Just this morning, I was thinking about if I hit a certain threshold, maybe I'd pay down 1/4 of the mortgage, just to get a jump start. But, I'd take an income tax hit if I did that. And that money wouldn't be working for me anymore, earning interest, dividends, appreciation, etc. And then, even if my mortgage was only 3/4 the original size, the monthly payment is going to be the same, unless I refinance.

Then, there's the effects of inflation. While I don't like that $1940/mo principal/interest payment, it will stay the same for the next 29 1/2 years (I bought the house about 2 1/2 years ago, but refinanced last year). Nobody can predict what inflation will do in the future, but if the past is any indication, it took roughly 30 years for prices to double. And around 20 years for prices to rise 50%. So if we take the same route, in 20 years, it should be somewhat like having a ~$1300/mo mortgage in today's dollars. And by the time I make the last payment, it should hurt about as much as a ~$960/mo payment would, now.

So, in my case at least, I think the best thing to do is nothing at all. The peace of mind of a paid off house would be nice, but I've had mortgages and/or HELOCs in my life since 1994 now. I was mortgage-free for about 7 months in 2018. I had paid off my old house at the beginning of the year, and bought a new place in September. I guess the biggest factor in paying off a mortgage, is how important is that free-and-clear peace of mind worth to you?

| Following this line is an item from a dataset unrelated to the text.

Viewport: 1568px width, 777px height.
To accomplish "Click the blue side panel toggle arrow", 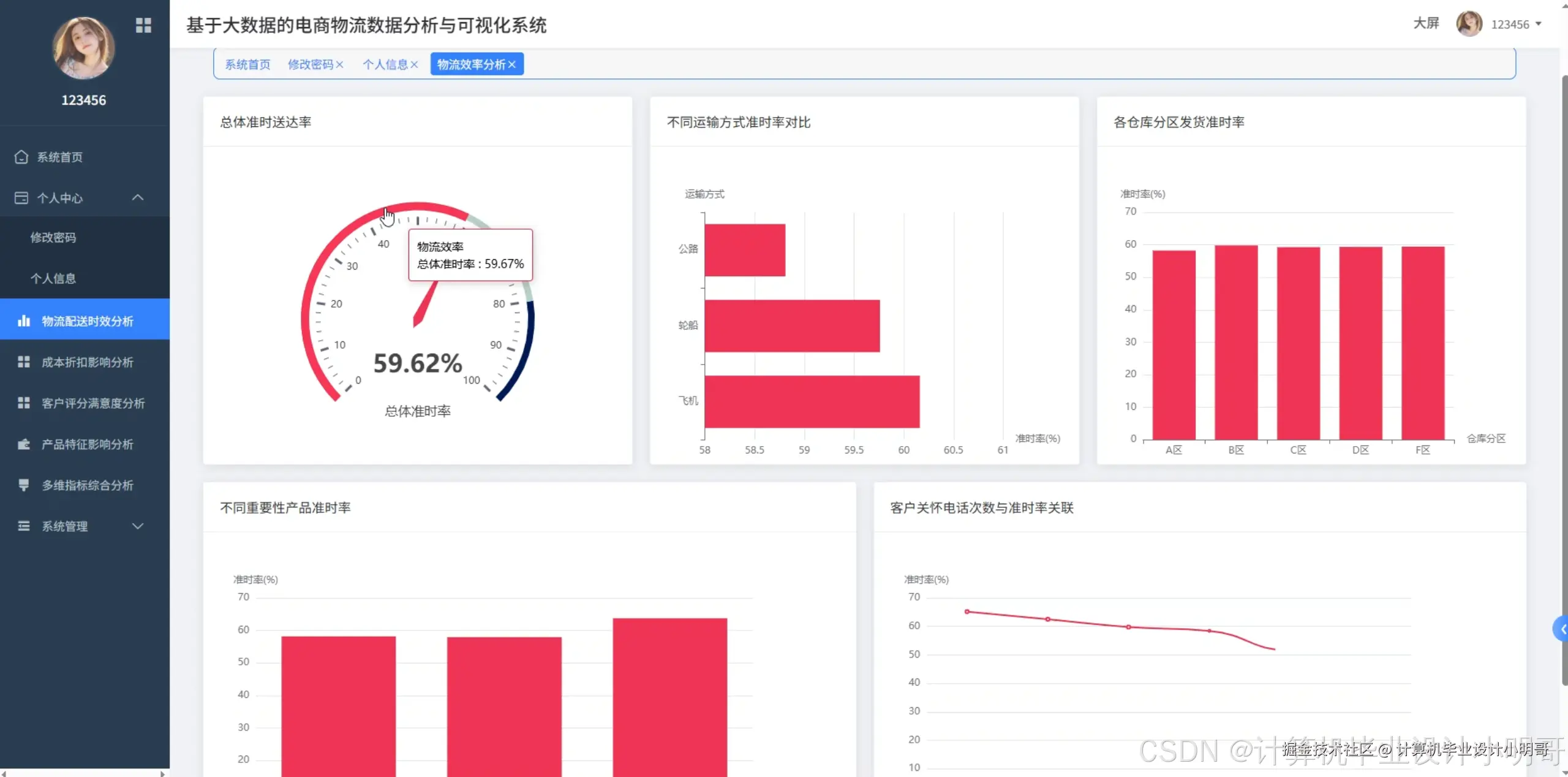I will coord(1561,629).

This is a great way to think about the long-term payments of a mortgage, re: inflation.



I personally paid off my home a couple years ago, and I am in my 30's. It was a great feeling, and still is, but I can't ignore the stats of the market since then. In hindsight, particularly for someone a few decades off of retirement (most likely), it seems to be wiser to invest vs pay off the mortgage over the long term. Tax deductions, etc. also factor.



I'm planning to move to (another) HCOL/VHCOL location in the next 2 years, and will be in the mortgage "game" again, but not planning to pay it down quickly. Perhaps make a few early-payments to lessen the monthly amount. Overall, the house is generally considered an "unproductive" asset, so the incentive is to put money into something like stocks/bonds.


All that said, it truly is whatever makes you sleep well. Feeling free of a mortgage is something many people strive for, but don't achieve at a relatively younger age. I don't believe it makes sense from a numbers perspective, but it is so liberating.
 
At the time you made the decision to get the mortgage, why on earth didn’t you get an even lower rate 15 year mortgage since you certainly could afford the higher monthly payments?
 
At the time you made the decision to get the mortgage, why on earth didn’t you get an even lower rate 15 year mortgage since you certainly could afford the higher monthly payments?

Not really sure. I figured if I was going to leverage, I was going all in. ENTJ type of thing to do, I guess.